Average: 3.2 (3 votes)


  • 180 g certified organic black Arbequina olives, pitted (or any black olive variety)
  • 20 g organic figs (alternatively use dried figs soaked in hot water for 20 minutes)
  • 2–3 capers

Cook's notes

Oven temperatures are for conventional; if using fan-forced (convection), reduce the temperature by 20˚C. | We use Australian tablespoons and cups: 1 teaspoon equals 5 ml; 1 tablespoon equals 20 ml; 1 cup equals 250 ml. | All herbs are fresh (unless specified) and cups are lightly packed. | All vegetables are medium size and peeled, unless specified. | All eggs are 55-60 g, unless specified.

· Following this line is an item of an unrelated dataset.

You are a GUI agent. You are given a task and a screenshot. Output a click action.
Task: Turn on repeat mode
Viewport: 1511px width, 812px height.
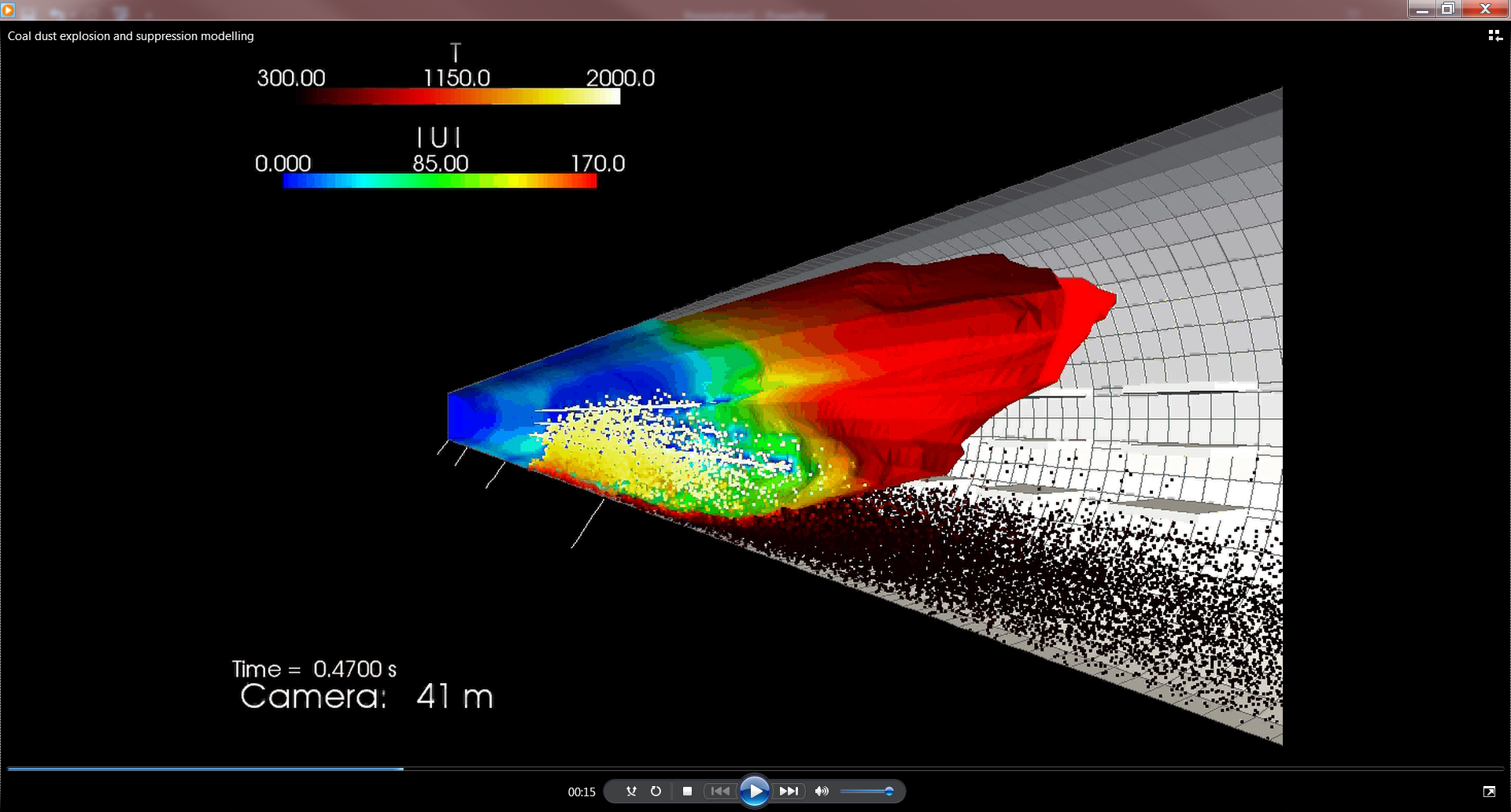[656, 791]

Drink Sirromet Signature Collection Viognier 2010, Granite Belt, Qld

 "An interesting one to match here as the rich, earthy flavour of the black olives might suggest a red wine, but some reds might overpower the flavour, so best to stick with a white. Also, the oil from those olives will need the acid of a white to cut through it. Trying to keep with the local theme, I have chosen a white from probably the best known winery from Queensland’s expanding industry. This Viognier from Sirromet has the spicy accents to go toe to toe with any additional spices you choose to throw in, whilst also having the ripe fruit to pick out that beautiful fresh fig flavour. Get out there and try some Queensland wine – you won’t be disappointed." - Dan Coward

Using a food processor, blend all the ingredients for a few seconds. Do not over blend; the tapenade should not be too smooth. If you don’t have a food processor, very finely chop the ingredients, combine and mix well. Serve on crackers, flatbread or toasted bread.

If you are using a pre-made pure olive paste, blend the figs and capers separately and then place in a bowl with the olive paste and hand mix everything together. If you were to mix already prepared olive paste with the other ingredients using a blender, the excess working of the paste will act to release the olive oil from the paste into the mix.